▸ **A run of records**
-.-.-
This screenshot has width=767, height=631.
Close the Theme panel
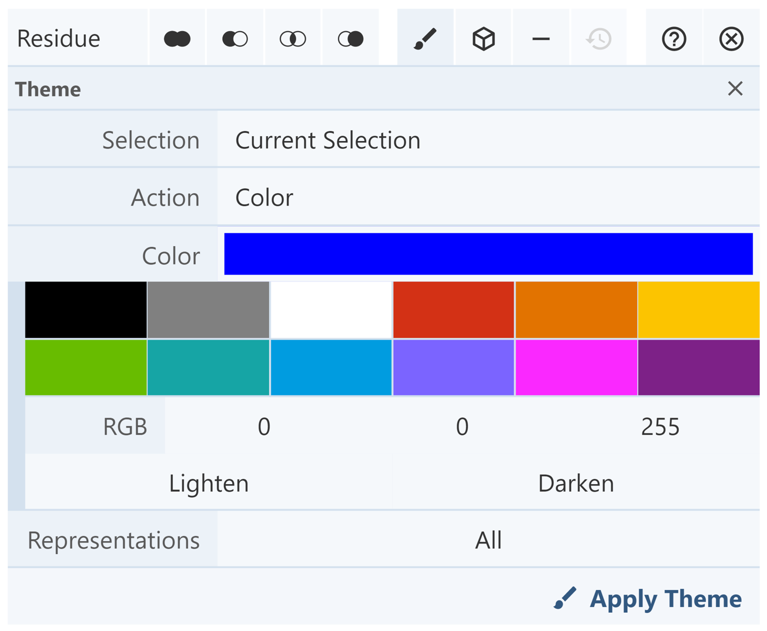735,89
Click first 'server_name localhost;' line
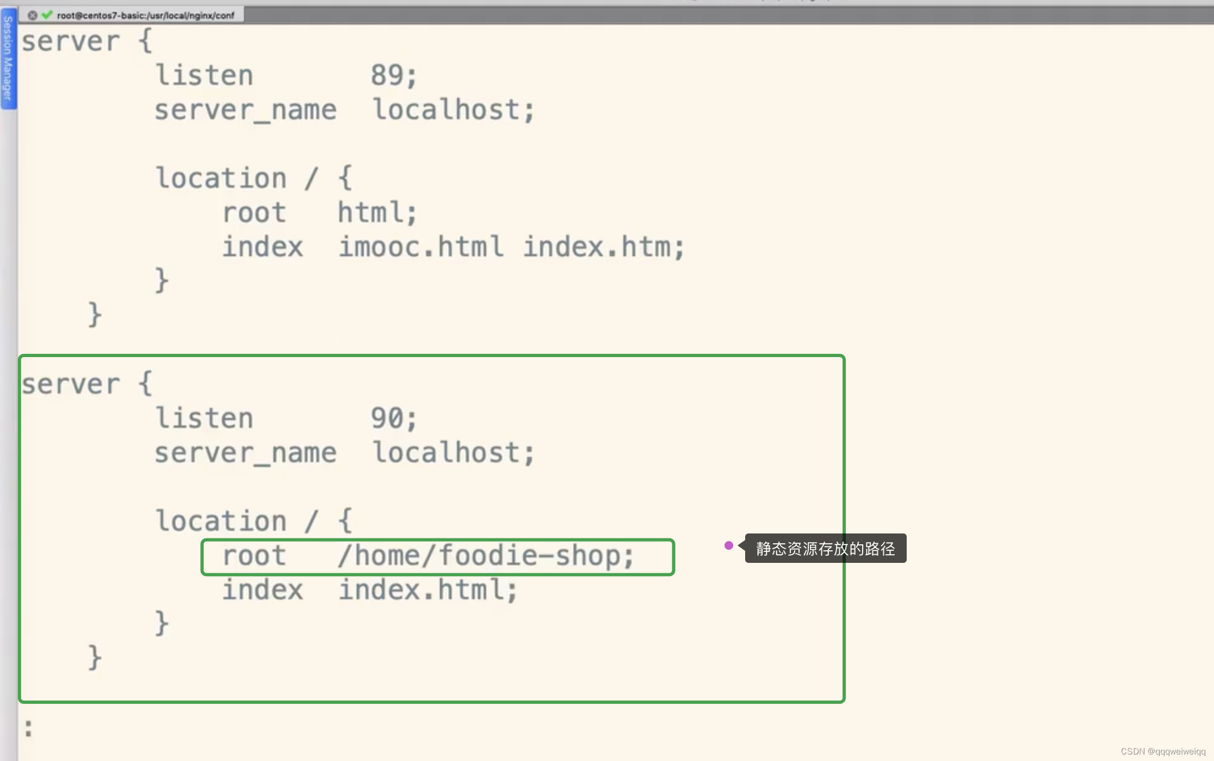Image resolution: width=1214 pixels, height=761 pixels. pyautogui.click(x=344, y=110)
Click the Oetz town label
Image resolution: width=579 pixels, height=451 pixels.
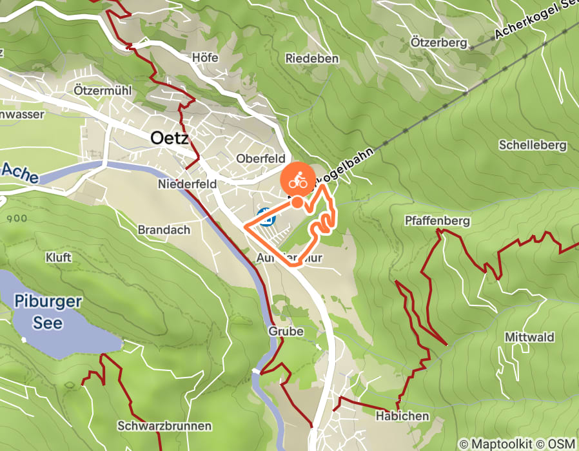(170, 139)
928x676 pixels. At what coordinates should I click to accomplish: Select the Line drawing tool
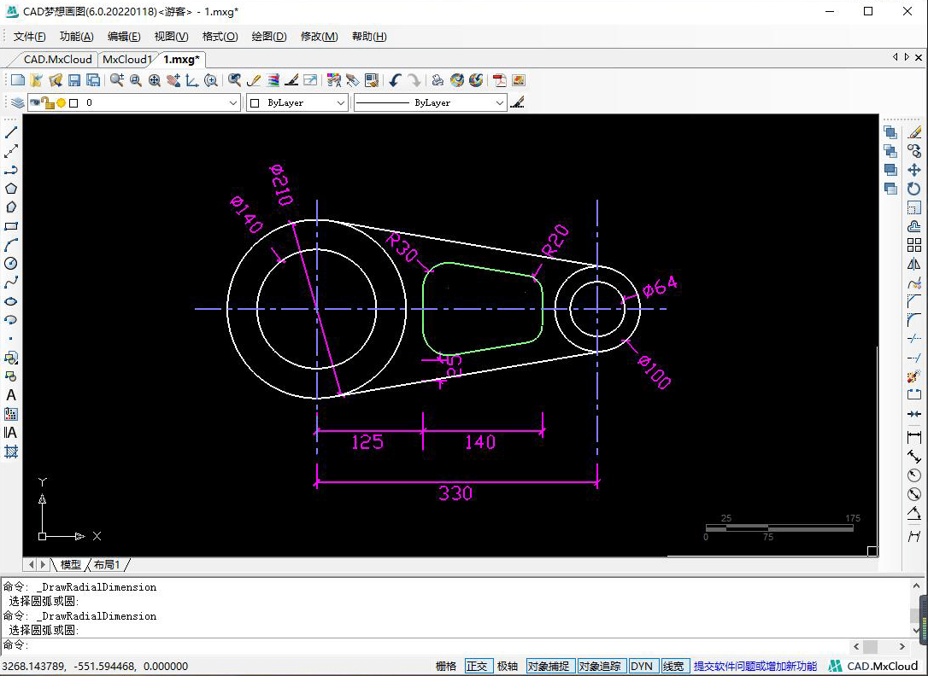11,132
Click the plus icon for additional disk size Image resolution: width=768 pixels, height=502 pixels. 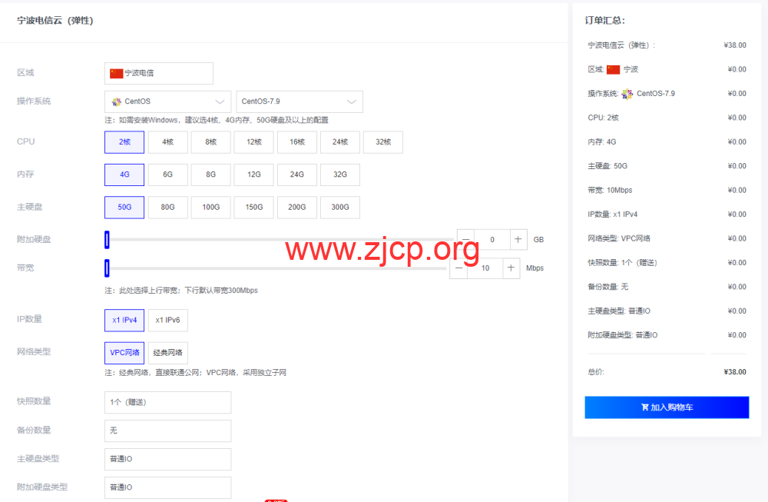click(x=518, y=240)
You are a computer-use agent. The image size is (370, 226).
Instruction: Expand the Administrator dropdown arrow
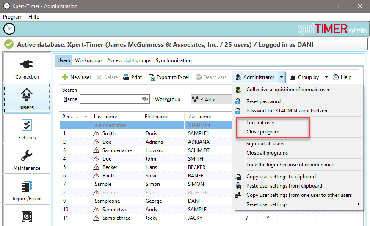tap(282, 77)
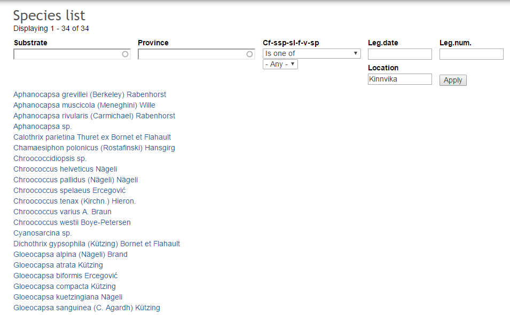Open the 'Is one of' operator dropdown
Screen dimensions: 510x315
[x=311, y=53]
-.-.-
▸ **TASK**
Could you change "Administrator" to "User" in the lines starting with the line that contains "You are a computer-use" and going on through the last line, then give those lines again with nothing else altered and the pictures left out?

▸ **CORRECT RESPONSE**
You are a computer-use agent. The image size is (370, 226).
Instruction: Expand the User dropdown arrow
tap(282, 77)
Open the 'Is one of' operator dropdown
Screen dimensions: 510x315
[x=311, y=53]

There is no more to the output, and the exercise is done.